Vernal pools


Every year, in the very early spring, a little pond forms in the front of our yard.  As the snow melts along the driveway, the water collects in a low spot, pooling around the trees and bushes.  Ice clings to the edges of the drive, holding the water in place for a while, but slowly retreating as the sun warms and the earth reappears. The pond is cold and murky, filled with rotting leaves and broken branches.   It is perfect for stirring with a big stick.  It is a magnet for little boys.

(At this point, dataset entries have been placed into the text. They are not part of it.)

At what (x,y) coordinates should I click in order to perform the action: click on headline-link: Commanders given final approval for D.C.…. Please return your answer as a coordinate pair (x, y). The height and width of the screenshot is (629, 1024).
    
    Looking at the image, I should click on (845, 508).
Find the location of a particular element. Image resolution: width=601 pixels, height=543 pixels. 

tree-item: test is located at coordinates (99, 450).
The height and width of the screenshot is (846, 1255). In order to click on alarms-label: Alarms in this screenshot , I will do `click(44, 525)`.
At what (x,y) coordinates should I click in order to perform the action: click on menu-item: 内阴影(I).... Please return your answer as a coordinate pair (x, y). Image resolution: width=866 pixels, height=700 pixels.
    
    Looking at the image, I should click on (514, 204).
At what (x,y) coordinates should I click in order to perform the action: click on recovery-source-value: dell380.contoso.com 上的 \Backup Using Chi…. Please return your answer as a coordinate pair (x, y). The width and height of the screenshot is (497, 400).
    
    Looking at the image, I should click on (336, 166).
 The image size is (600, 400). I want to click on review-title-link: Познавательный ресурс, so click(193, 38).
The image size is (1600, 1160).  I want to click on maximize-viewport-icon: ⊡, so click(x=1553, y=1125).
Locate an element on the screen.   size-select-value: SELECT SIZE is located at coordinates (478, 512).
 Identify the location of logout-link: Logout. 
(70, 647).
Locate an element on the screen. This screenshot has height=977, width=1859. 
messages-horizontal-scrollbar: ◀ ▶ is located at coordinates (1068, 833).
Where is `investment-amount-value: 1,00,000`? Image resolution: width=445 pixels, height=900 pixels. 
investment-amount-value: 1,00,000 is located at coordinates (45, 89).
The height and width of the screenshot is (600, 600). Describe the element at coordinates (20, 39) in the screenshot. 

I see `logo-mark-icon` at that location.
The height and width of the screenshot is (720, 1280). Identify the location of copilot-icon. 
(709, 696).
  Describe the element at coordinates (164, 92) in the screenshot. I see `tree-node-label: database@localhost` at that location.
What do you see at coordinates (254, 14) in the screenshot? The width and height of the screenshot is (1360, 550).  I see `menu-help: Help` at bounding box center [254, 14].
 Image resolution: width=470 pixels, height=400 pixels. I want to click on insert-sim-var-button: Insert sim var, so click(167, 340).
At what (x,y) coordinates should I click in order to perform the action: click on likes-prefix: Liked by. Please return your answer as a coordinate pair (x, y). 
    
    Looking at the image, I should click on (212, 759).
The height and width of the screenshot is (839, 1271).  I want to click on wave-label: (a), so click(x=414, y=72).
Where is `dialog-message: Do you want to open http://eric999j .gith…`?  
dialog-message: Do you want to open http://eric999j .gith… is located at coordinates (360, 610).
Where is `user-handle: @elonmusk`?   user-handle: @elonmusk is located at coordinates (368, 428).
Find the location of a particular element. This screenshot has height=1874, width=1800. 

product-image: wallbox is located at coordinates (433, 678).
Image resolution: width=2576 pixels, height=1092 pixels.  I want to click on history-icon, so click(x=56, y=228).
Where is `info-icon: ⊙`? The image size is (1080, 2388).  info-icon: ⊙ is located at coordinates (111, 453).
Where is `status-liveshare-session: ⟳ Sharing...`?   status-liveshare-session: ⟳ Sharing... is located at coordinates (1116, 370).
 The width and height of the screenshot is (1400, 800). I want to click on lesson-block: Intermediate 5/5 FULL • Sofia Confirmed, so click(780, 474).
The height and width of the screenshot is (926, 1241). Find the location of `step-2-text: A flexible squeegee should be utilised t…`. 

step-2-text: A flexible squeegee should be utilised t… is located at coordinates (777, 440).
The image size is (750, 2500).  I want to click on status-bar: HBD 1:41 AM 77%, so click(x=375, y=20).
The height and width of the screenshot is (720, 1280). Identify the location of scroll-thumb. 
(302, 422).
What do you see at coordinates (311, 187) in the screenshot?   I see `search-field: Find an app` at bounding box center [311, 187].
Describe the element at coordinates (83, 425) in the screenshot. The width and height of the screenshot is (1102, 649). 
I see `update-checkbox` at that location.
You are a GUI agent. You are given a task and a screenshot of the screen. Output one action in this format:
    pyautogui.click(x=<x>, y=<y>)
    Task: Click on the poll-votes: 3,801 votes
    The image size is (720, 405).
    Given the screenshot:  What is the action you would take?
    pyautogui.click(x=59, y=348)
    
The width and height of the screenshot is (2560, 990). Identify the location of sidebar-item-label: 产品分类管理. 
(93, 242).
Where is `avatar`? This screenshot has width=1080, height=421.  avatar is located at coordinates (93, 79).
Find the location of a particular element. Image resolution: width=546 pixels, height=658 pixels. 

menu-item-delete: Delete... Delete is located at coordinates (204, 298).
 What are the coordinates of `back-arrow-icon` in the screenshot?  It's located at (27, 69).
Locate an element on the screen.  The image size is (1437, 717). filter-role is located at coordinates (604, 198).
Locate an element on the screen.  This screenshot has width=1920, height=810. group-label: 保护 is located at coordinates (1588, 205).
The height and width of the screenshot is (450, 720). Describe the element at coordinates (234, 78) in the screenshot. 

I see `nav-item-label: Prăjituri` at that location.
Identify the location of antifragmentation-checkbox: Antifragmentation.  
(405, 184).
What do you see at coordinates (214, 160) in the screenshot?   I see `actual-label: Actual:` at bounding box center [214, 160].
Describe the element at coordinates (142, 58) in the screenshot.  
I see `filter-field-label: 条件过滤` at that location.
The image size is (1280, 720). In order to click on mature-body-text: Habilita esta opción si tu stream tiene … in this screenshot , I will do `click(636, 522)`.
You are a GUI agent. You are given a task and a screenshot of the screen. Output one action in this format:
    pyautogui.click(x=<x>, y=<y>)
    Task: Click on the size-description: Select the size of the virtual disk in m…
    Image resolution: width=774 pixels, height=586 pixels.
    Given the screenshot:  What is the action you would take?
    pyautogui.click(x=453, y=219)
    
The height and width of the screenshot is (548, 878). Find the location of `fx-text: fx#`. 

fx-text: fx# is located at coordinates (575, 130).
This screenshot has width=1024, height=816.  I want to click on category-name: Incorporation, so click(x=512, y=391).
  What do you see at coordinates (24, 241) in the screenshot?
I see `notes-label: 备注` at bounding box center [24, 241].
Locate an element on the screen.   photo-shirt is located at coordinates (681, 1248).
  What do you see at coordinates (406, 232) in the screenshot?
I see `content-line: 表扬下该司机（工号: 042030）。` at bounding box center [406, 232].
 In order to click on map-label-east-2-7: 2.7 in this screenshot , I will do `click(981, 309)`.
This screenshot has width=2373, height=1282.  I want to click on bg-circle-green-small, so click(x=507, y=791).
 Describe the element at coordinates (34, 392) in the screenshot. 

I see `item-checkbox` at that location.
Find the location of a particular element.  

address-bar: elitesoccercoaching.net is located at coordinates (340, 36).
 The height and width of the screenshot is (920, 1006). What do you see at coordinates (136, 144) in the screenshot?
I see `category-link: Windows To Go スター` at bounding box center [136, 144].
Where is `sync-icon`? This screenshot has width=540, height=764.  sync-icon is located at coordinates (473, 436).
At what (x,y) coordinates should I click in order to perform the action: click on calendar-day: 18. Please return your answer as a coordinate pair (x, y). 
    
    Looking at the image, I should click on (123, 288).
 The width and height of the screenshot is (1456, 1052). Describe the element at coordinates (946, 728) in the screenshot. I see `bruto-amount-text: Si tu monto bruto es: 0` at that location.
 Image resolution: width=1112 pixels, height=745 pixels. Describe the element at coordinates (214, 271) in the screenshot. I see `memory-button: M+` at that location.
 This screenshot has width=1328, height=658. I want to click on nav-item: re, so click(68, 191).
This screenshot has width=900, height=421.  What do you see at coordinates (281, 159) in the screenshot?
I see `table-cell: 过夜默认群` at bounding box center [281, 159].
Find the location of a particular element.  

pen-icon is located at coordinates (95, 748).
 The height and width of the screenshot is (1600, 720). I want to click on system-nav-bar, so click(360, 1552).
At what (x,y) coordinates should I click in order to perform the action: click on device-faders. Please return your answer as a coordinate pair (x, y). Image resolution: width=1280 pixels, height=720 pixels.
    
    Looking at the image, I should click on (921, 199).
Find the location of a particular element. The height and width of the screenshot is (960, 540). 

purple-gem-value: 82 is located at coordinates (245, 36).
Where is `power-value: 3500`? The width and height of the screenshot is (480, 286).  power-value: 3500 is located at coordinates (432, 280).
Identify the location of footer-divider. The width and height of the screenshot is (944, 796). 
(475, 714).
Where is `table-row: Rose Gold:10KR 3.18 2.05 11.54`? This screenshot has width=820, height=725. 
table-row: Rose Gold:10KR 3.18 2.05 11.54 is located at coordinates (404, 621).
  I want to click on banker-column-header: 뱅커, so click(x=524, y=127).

There were many spring days in the past when my sons would put on their boots and march forth into the icy water.  I always knew that the boots, worn down by the long winter, were the slimmest protection from the frigid water, but I felt like I was doing my duty by insisting that they be worn.  I would watch from the yard, and later from the window, as the boys splashed through the slush, searching for treasure.  Soaked feathers, dead flowers, rotting mushrooms and blackened oak leaves floated to the surface as little feet stirred up the bottom.  Sometimes they would find a surprise: an old mitten, a broken cup, a plastic army man, covered in dirt and slime.   I can hear their piping voices, filled with excitement as they called to each other in the cold spring afternoons.  I can picture them as they came inside, hands and feet red with cold, socks and pants dripping wet.  I can smell the cold clean air clinging to their skin, carried in on their hair.

Yesterday I went outside, walking along the icy drive.  I walked past the garden, over the slushy patches of old and dirty snow, my feet slipping and squelching as I went.  I came to the edge of the vernal pond.  Reaching out with one booted toe, I poked gently at the shallow water.  A cloud of black arose from the bottom, curling up and around the toe of my boot, dislodging a piece of oak leaf that floated to the surface.  I stood still for a minute, listening, but all was silent and still.  I took in a deep breath of the dying winter, tasting the sharp metallic cold on my lips.  One long last look at the blue gray water, and I turned away.  Back inside, back to the fire.

One thought on “Vernal pools

  1. Reblogged this on Post Departum Depression and commented:

    I wrote this piece in my very first empty nest year; a mere six months after my babies fled the nest.
    It feels like cheating to repeat myself, but today when I came home, the big icy pond had reformed in my yard, and my thoughts went back to these memories, and to this post.